Another problem is staffing. When Beverly Hospital closed the North Shore Birth Center, officials said they could not find enough midwives. There is a nursing shortage in Massachusetts, and birth centers have particular trouble hiring because they tend to pay less than hospitals due to lower insurance reimbursements.
A bill pending before the Legislature to license certified professional midwives could help the workforce challenge by credentialing a new pool of potential staff who are trained in out-of-hospital births and have lower salary expectations than nurse midwives.
As opposed to nurse midwives, who graduated nursing school, certified professional midwives hold a credential from a national organization, based on a midwifery-focused education and apprenticeship. They can only attend non-hospital births. Thirty seven states license certified professional midwives. Because Massachusetts does not, they cannot be reimbursed by insurance, are not overseen by a state licensing board, and cannot work in birth centers.

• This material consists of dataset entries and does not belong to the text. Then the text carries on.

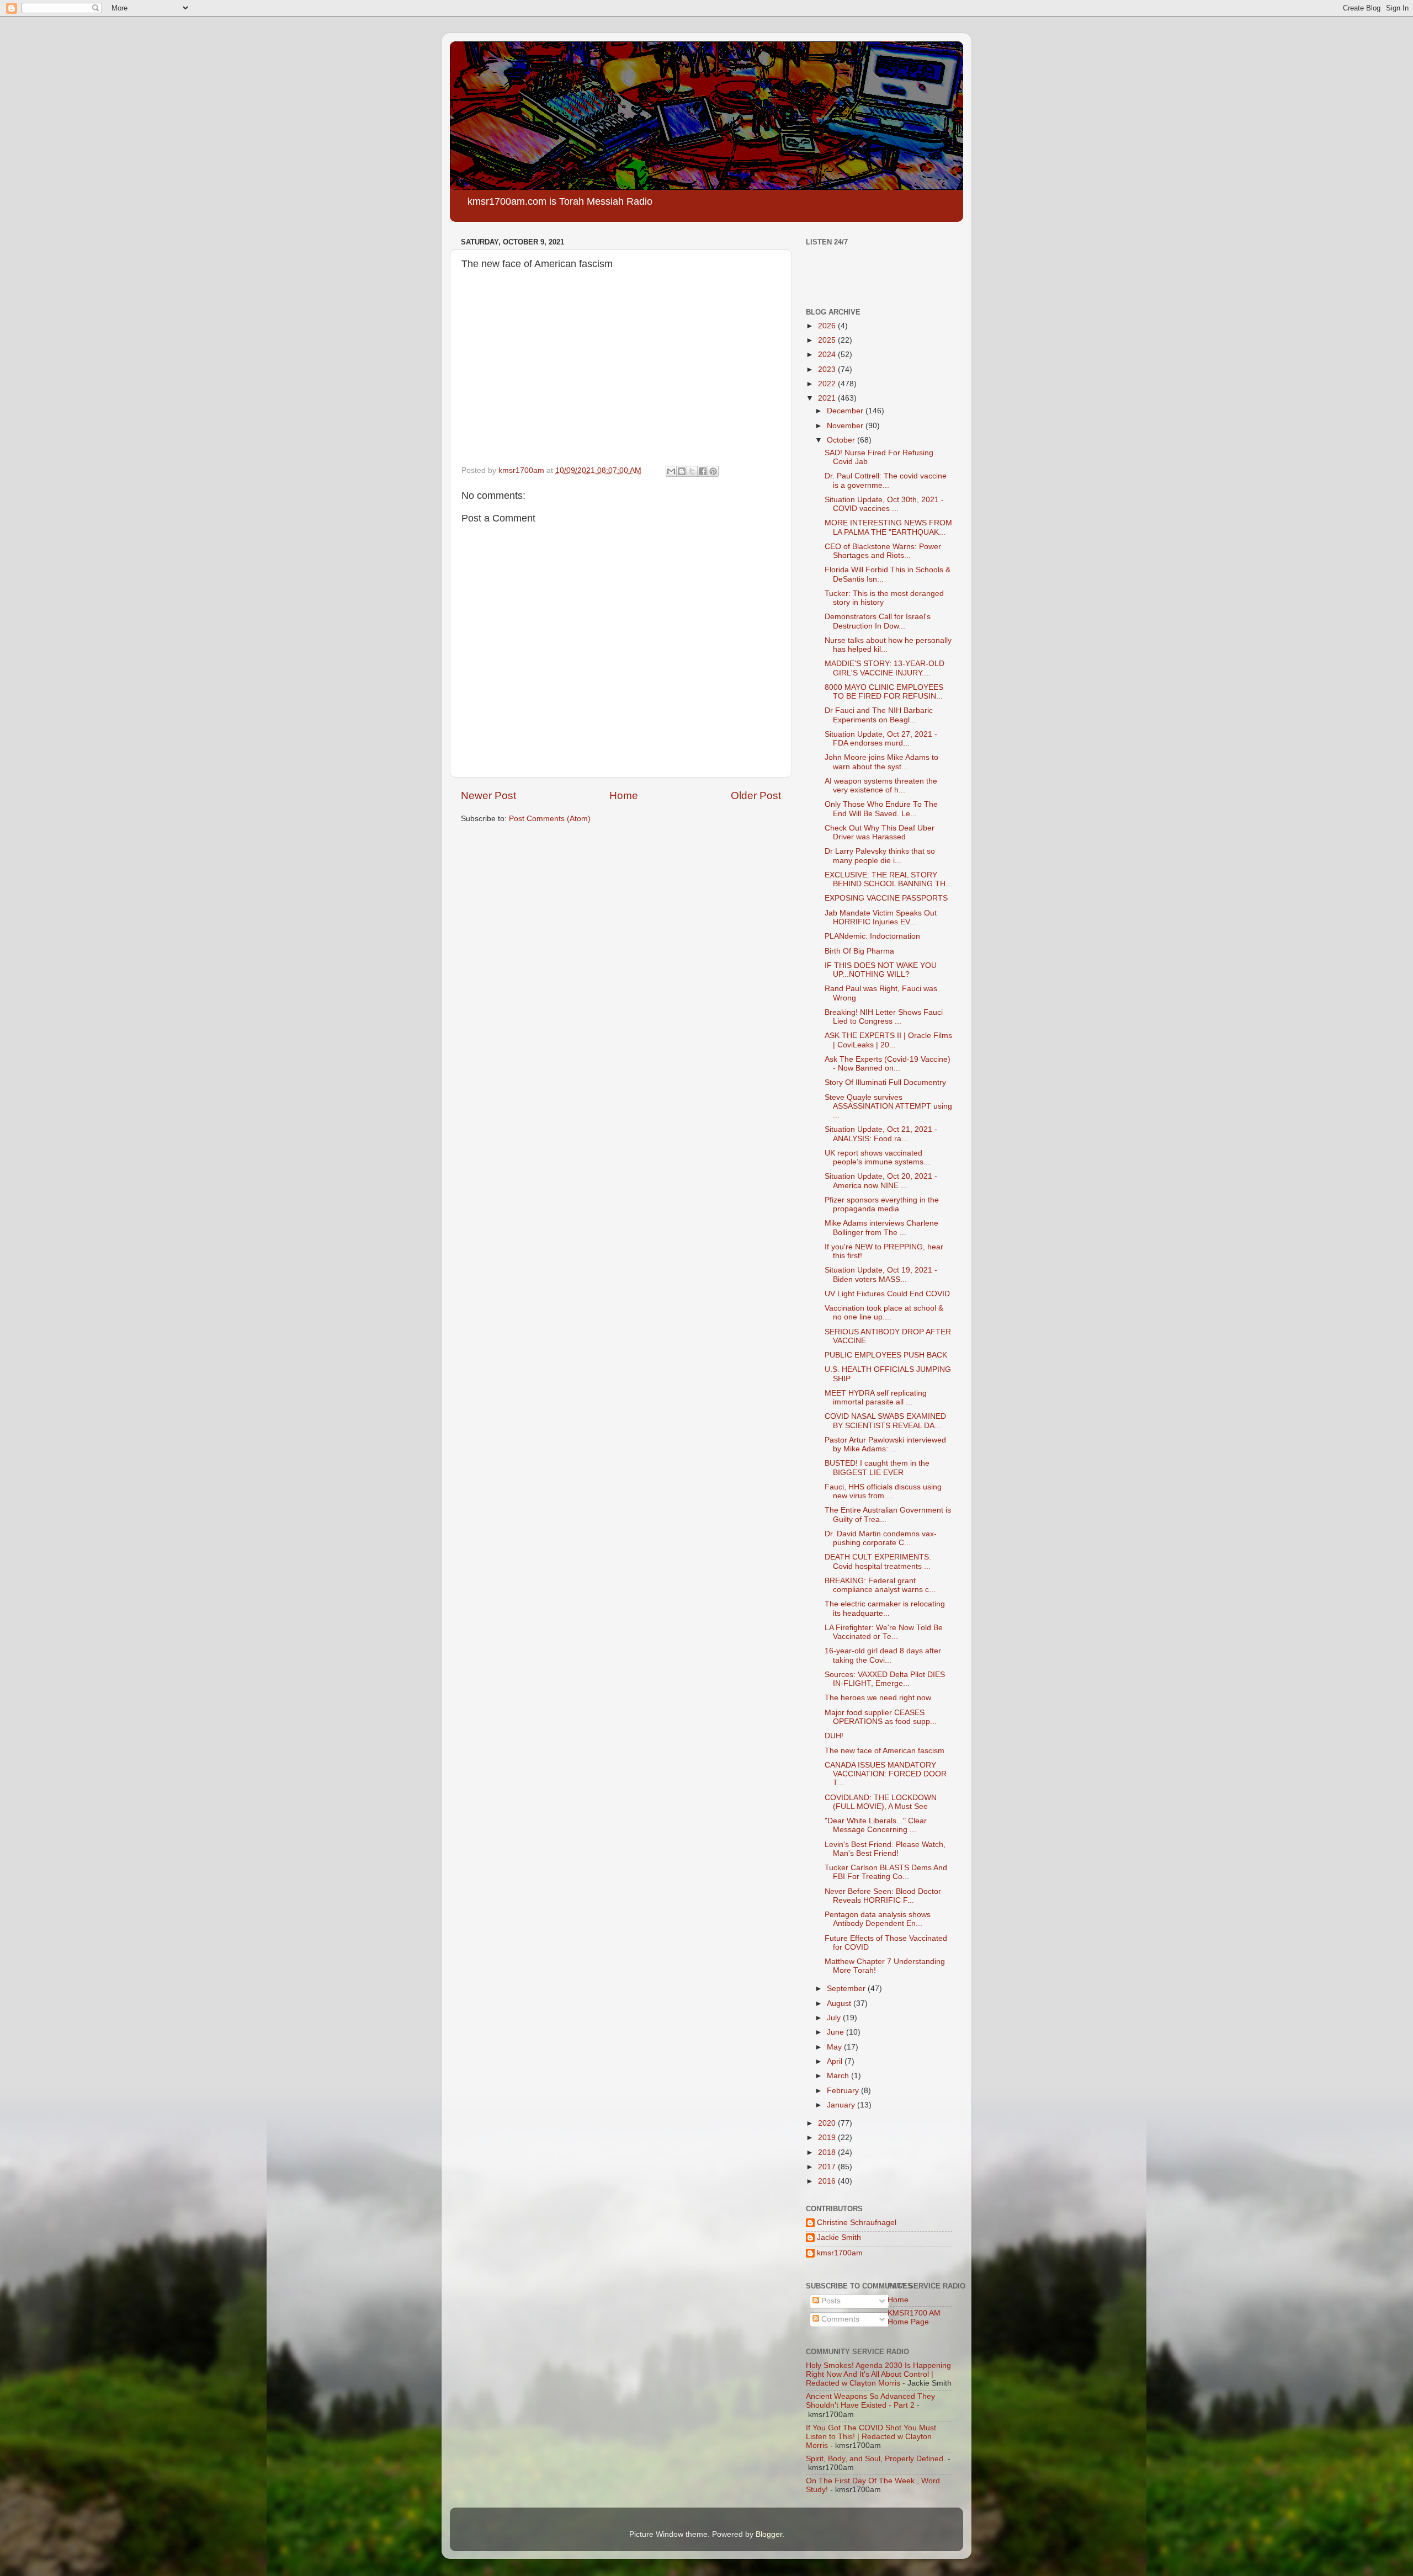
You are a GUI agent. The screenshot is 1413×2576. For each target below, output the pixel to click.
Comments (839, 2319)
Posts (830, 2301)
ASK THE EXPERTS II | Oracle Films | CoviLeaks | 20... (888, 1040)
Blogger (769, 2534)
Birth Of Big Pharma (859, 951)
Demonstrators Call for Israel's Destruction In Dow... (878, 621)
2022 (828, 384)
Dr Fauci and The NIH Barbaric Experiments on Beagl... (879, 714)
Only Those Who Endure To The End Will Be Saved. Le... (881, 808)
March (839, 2076)
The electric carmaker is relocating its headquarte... (885, 1608)
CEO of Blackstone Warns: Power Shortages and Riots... (883, 551)
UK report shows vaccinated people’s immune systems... (877, 1157)
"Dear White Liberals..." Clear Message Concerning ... (876, 1825)
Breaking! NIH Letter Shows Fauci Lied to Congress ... (884, 1016)
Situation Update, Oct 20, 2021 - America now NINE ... (881, 1180)
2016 (828, 2181)
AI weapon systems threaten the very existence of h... (881, 785)
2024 (828, 354)
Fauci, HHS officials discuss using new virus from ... (883, 1491)
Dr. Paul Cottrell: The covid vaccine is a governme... (886, 480)
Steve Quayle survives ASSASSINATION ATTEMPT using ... (888, 1106)
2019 (828, 2137)
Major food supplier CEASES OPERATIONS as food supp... (881, 1717)
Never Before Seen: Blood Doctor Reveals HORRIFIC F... (883, 1895)
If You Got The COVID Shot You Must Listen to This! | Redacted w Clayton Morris (871, 2437)
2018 (828, 2152)
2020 (828, 2123)
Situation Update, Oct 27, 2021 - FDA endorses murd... (881, 738)
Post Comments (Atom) (550, 819)
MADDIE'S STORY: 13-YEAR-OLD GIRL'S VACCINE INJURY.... (884, 668)
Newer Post (488, 795)
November (846, 426)
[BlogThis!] (681, 471)
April (835, 2061)
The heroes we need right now (878, 1698)
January (842, 2105)
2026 (828, 326)
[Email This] (671, 471)
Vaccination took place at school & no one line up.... (884, 1312)
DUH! (834, 1736)
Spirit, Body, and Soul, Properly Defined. (875, 2459)
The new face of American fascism (884, 1751)
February (844, 2091)
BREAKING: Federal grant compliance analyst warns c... (880, 1585)
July (835, 2018)
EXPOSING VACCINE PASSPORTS (886, 898)
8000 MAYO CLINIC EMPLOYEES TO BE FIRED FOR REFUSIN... (884, 691)
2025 (828, 340)
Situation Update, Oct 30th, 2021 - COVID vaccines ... (884, 504)
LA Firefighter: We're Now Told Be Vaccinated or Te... (884, 1632)
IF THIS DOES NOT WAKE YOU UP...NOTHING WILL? (881, 969)
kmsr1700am (840, 2253)
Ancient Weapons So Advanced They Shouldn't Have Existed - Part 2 (870, 2400)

“There’s a huge pool of midwives they’re not able to recruit from,” said Rebecca Herman, a board member of the Massachusetts chapter of the National Association of Certified Professional Midwives.
The main opposition comes from the Massachusetts Medical Society, which has argued that having a physician-led care team is the best way to provide high-quality care and ensure patient safety. The society has raised concerns about how the bill addresses issues including who would oversee midwives, what data midwives must report to public health authorities, and their scope of practice. Those implementation issues need to be worked out before a bill passes. But if safety is the concern, it makes more sense to license certified professional midwives and impose standards for insurance, training, and scope of practice than to continue the status quo where midwives attend home births with no state oversight.
Advocates for birth centers also support a bill to increase insurance reimbursement rates so nurse midwives are paid the same as physicians. But this issue is far more complicated than paying the same rate for the same service. Insurance companies typically pay more to providers with higher levels of skill and education. Adjusting insurance rates raises myriad issues surrounding market negotiating power, billing practices, and who should control rates. These issues could be considered as lawmakers delve into broader issues surrounding health care provider price variation, but if past is precedent, lawmakers will struggle to reach agreement.
Meanwhile, Baril is in her eighth year of trying to open a Black-owned birth center in Boston. Prompt action on regulations and licensing could help her birth center and others open and stay open to provide choices to pregnant women.